It’s no secret that many clients today continue working well past age 65, the age that they become eligible to enroll in Medicare.

For clients with employer-sponsored health coverage, the decision as to whether to enroll in Medicare at age 65 may seem like a no-brainer—why would the client want to pay the monthly premium on two different health insurance plans, especially when he or she is already accustomed to the coverage provided by the employer plan?

Unfortunately, for many clients, the calculus is not nearly so simple.  Deciding whether to delay Medicare enrollment actually involves several moving pieces—and the penalties for getting the choice wrong can be steep.

Delaying Medicare Part B

Generally, if an individual does not sign up for Medicare when he or she first becomes eligible, a late enrollment penalty will apply to increase his or her monthly premium for life. However, Medicare rules allow clients who are covered by an employer-sponsored health insurance plan to delay enrollment in Medicare Part B without paying the lifetime penalty. Medicare then provides a special enrollment period, during which the client will be able to sign up for Medicare Part B at any time he or she is covered by the employer-sponsored health insurance, or up to eight months after that coverage ends, without penalty.

While the exception does technically apply to all clients with coverage from a current employer, there is a catch for clients who work for smaller employers. If the employer sponsoring the health coverage has fewer than 20 employees, Medicare will be treated as the client’s primary coverage, and the employer-sponsored health insurance will be considered secondary.

If the employer-sponsored coverage is “secondary” to Medicare, the insurance company will likely reduce the amounts that it will pay for the client’s health expenses, potentially increasing the cost of his or her healthcare. In some cases, the small employer may negotiate with the insurance company to obtain “primary” health coverage for its employees, but this is rare and the client should be careful to get the promise in writing.
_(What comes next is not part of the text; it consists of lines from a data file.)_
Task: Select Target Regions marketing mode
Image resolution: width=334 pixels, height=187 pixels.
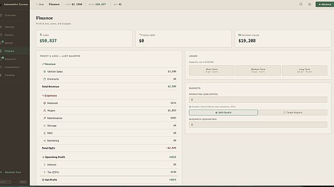Action: 293,112
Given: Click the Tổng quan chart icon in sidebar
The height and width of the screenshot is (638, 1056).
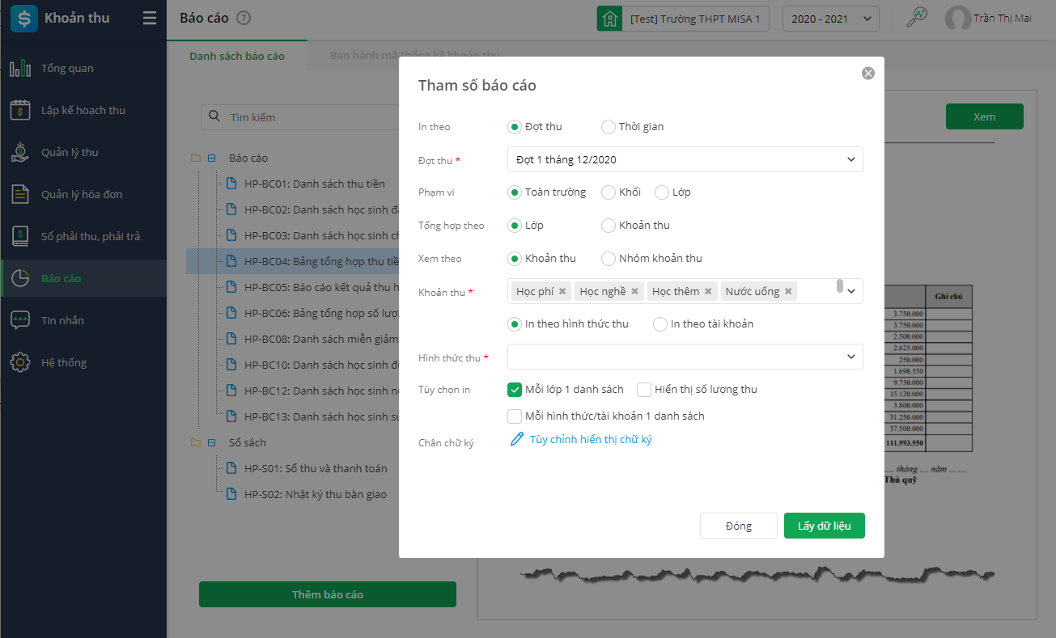Looking at the screenshot, I should click(x=20, y=68).
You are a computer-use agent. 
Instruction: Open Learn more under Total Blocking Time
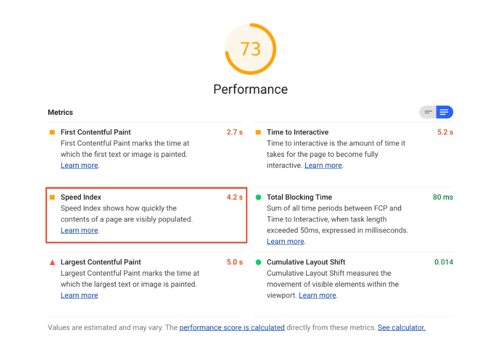coord(285,242)

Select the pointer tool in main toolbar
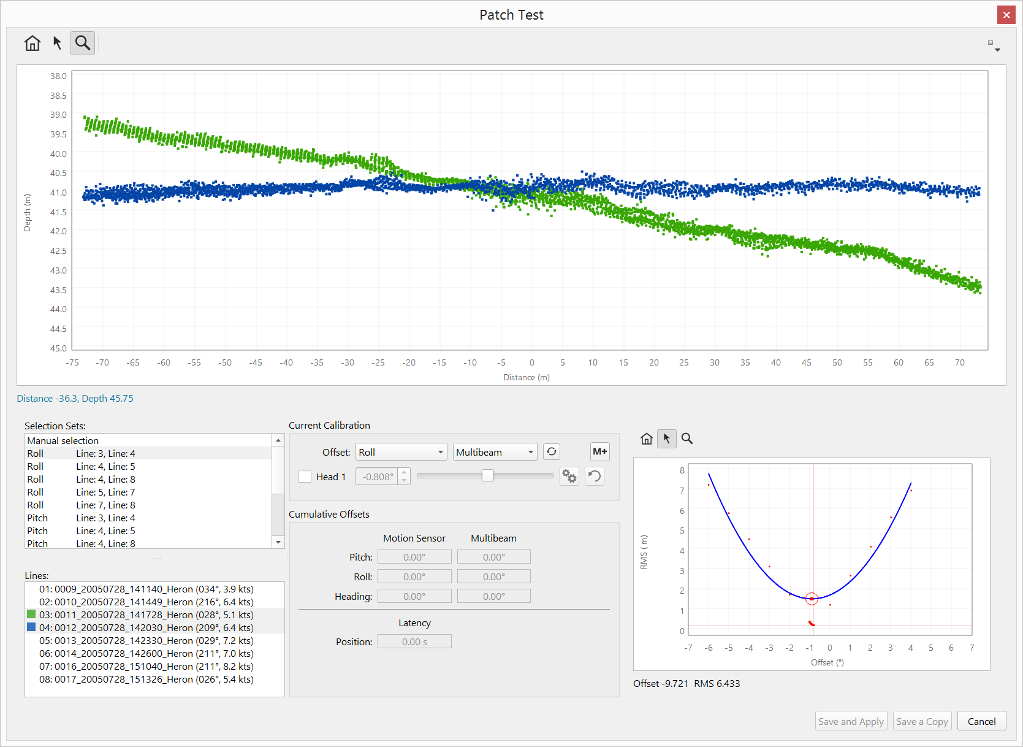click(58, 43)
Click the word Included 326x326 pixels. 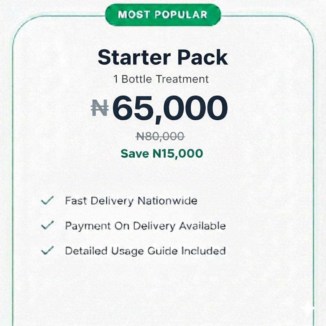[x=203, y=251]
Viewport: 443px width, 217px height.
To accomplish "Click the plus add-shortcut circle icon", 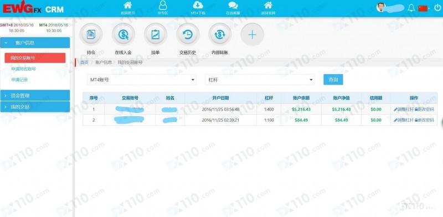I will 252,35.

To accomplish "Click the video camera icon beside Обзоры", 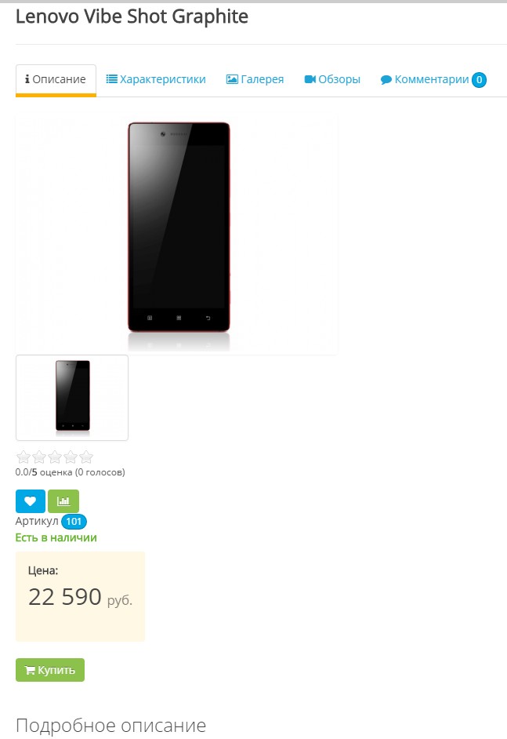I will (x=310, y=79).
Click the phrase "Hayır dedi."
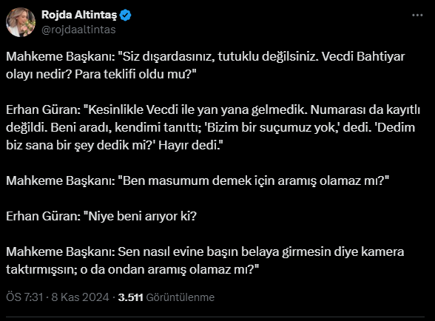 coord(191,146)
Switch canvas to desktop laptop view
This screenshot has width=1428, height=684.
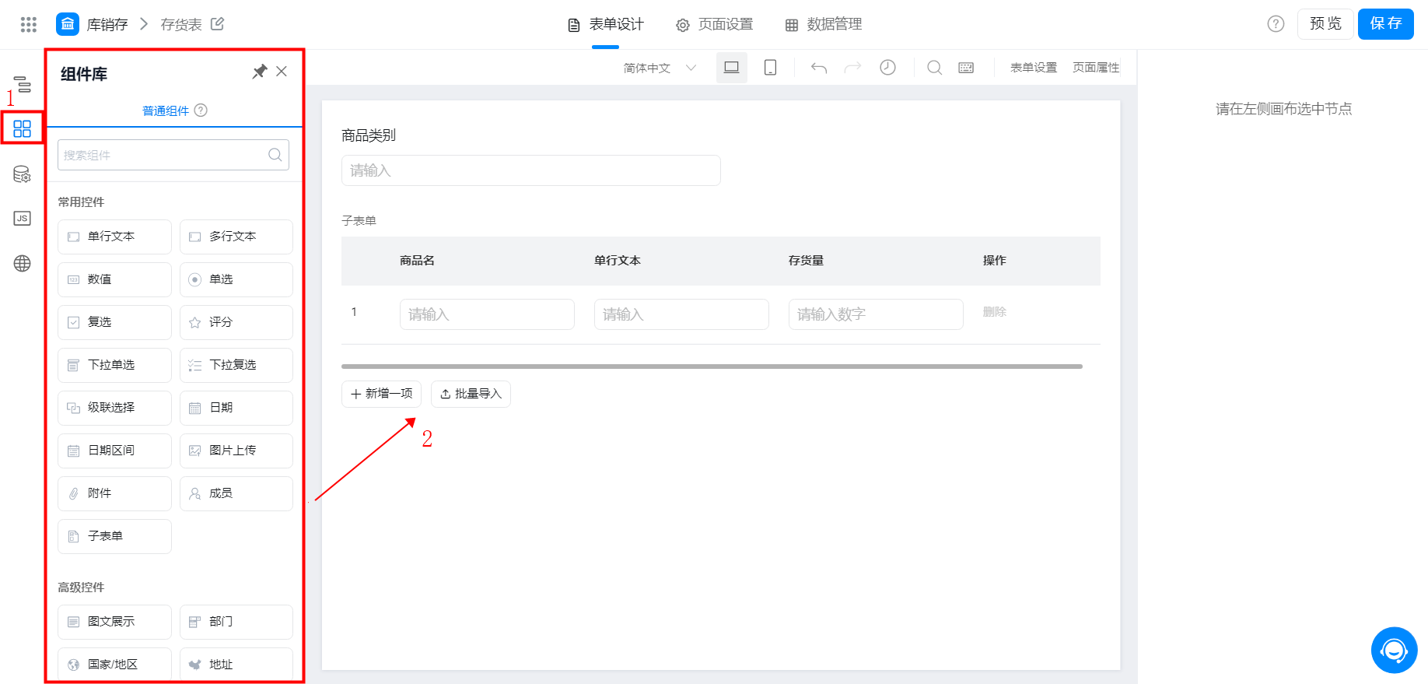(731, 68)
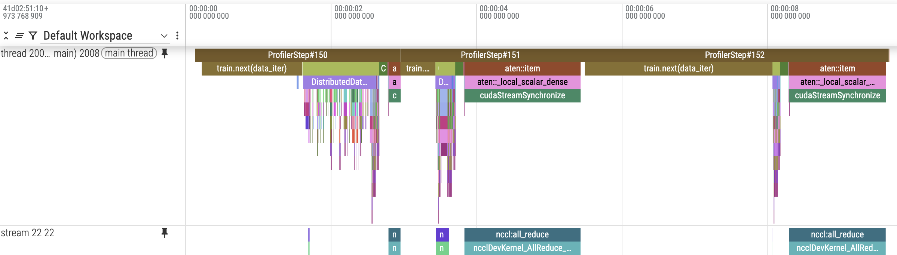Image resolution: width=897 pixels, height=255 pixels.
Task: Open the three-dot workspace options menu
Action: (177, 36)
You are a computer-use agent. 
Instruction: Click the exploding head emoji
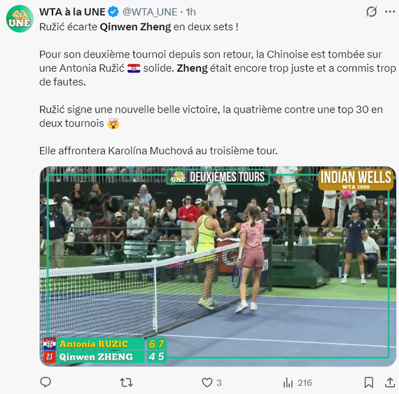click(x=113, y=124)
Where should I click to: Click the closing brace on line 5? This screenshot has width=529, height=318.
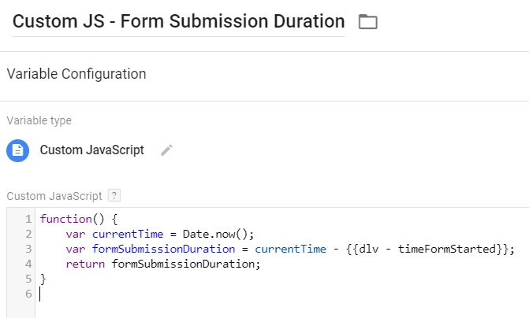[43, 279]
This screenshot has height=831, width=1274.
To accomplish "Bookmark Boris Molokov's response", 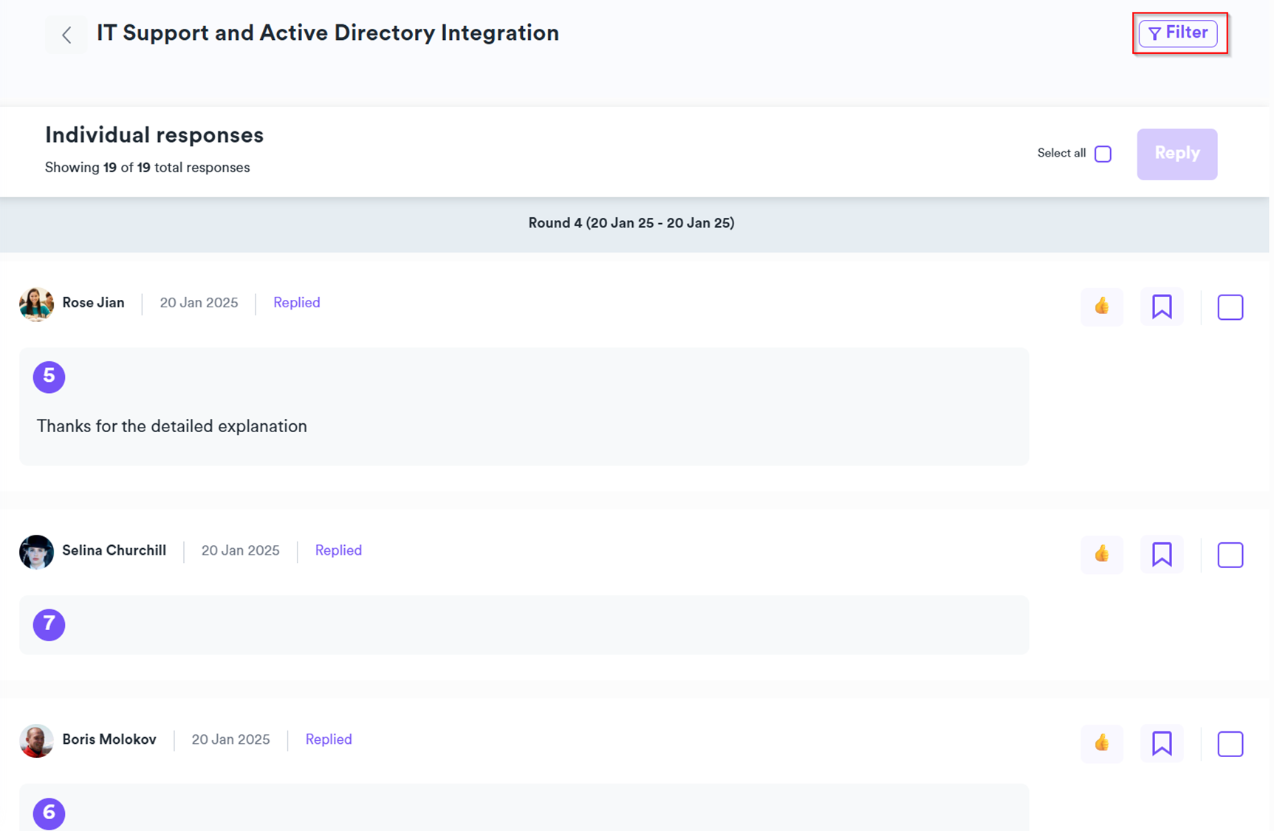I will coord(1161,743).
If the employer has 20 or more employees, the employer-sponsored coverage will be the client’s primary coverage, and his or her payment requirements should not change.

Clients with other types of employer-sponsored coverage, such as COBRA or retiree only coverage, typically do not qualify for the penalty-free Medicare enrollment delay (i.e., these types of coverage are secondary to Medicare), and must enroll at age 65 to avoid the lifetime penalty.

It is also important that clients who choose to take advantage of the penalty-free Medicare delay remember that they must enroll during the special enrollment period discussed above, or they will be required to wait until the general enrollment period—in which case, a late enrollment penalty could again apply based on the coverage gap between the special enrollment period end date and the general enrollment period start date.

The HSA Factor

Clients should also note that once they enroll in Medicare, they are no longer eligible to contribute to a health savings account (HSA).  While this primarily becomes an issue when clients are automatically enrolled in Medicare Part A coverage upon beginning to collect Social Security benefits, clients considering delaying Medicare should be aware of the possible penalties for ineligible HSA contributions.

If the client continues to work past age 65, delaying Social Security benefits can be an option that can allow them to continue making penalty-free HSA contributions if the client chooses to delay Medicare Part B enrollment, as well.  Clients who do choose to claim benefits must understand that they will automatically be enrolled in Medicare Part A.

Additionally, when the client eventually does begin claiming Social Security benefits, he or she will have to stop making HSA contributions six months prior to claiming benefits in order to avoid penalties.  This is because the Social Security Administration (SSA) provides six months’ worth of back pay on the client’s benefits retroactively from the time he or she begins collecting Social Security. This “look back” period can cause the client to become subject to penalty taxes on his or her HSA contributions unless those contributions end six months prior to Medicare enrollment.

Clients can specifically instruct their Social Security representative that they do not wish to receive the six months’ worth of retroactive benefits to avoid penalties on HSA contributions made in the six months prior to collecting Social Security. Clients who take this route should avoid enrolling online, and must instead either make a phone appointment or a face-to-face appointment at a Social Security office.

Conclusion

Deciding when to enroll in Medicare coverage is made more complicated when a client continues to work, but for many clients, this can provide an incentive to delay Social Security benefits along with Medicare coverage, allowing for a larger eventual monthly lifetime benefit.  Clients should carefully consider each decision, and this involves looking to the type of employer-sponsored health insurance involved, as well as whether tax-preferred HSA contributions remain a factor.